The US casinos and gaming industry generated total revenues of $86.6 billion in 2006, representing an increase of 5.4% on the previous years value. The development of non-gaming business, and the launch of casinos throughout the US beyond their traditional locations, will drive revenue growth moving forward.
Casinos form the largest contributor to net gaming revenues in the US, generating 38% of the total. Lotteries and Indian casinos each contribute an additional 27%.
The 2006 ban on online gaming has dramatically curtailed earnings potential for the major companies, but high consumer demand for gambling services, particularly low denomination slot machines, will ensure strong revenue growth moving forward. At the other end of the market, gaming companies are incorporating luxury retail outlets and restaurants within casino resorts in order to leverage the international reputation of these brands and attract wealthy gamblers.
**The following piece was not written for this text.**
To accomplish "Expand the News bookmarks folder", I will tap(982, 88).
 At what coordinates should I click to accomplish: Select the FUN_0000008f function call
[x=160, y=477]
The leading companies in the US casinos and gaming industry are MGM Mirage, Harrahs Entertainment, Las Vegas Sands, Station Casinos, International Game Technology, and Wynn Resorts. Companies are expanding into the Asia-Pacific market in order to maximize earnings and mitigate against any future fluctuations at home.
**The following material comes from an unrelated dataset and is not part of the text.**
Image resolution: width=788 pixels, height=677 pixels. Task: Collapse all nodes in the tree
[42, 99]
Indian Gaming - The number of casinos operated by Native American communities is likely to increase dramatically over the next two years, stiffening the competition in this already highly concentrated industry. In California alone, seven communities have been granted a license to operate a casino but have not as yet opened a facility.
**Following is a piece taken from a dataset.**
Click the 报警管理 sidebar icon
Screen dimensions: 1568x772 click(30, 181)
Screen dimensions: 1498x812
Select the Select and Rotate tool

Changing Gambling Habits - Less heavily regulated Class II gaming is increasing in popularity, boosting revenues for the major players. Penny- and other low-denomination slot machines have stimulated earnings growth despite the short-term costs incurred installing the new machines.
Geographical Distribution - The casinos and gaming industry is geographically highly concentrated, with very little brand loyalty. Players must continually invest in innovative marketing programs and new games in order to generate repeat customers, pressurizing margins.
Added Value - Players are targeting higher-budget customers who drive incremental revenues through the provision of luxury service and exclusive events.
Asia-Pacific - Players are investing in operations in the Asia-Pacific market, where gambling is growing in popularity and the number of premium gaming customers is on the rise.
Property Developments - Casino and gaming companies are diversifying into real estate and retail operations to boost profitability and defend revenue growth from the effects of downturn in any one segment.
Innovation - Video gaming is showing strong growth in the smaller state markets outside Las Vegas. Companies are also installing video slot machines with the capacity to download new games as they are developed, reducing the need for replacement machines. This trend offers significant cost savings in the longer term, as continually replacing machines is more expensive than changing the software.
The casinos and gaming industry consists of all forms of online (if permitted) and traditional betting on sports, lotteries and slot machines, as well as gambling in casinos or bingo halls. The online segments of the sector comprise revenues generated from betting on all formats via the Internet. Market values represent net winnings (amount wagered minus payouts to players) for all operators. Depending on the type of game and its location, net winnings are typically 15-20% of total bets wagered.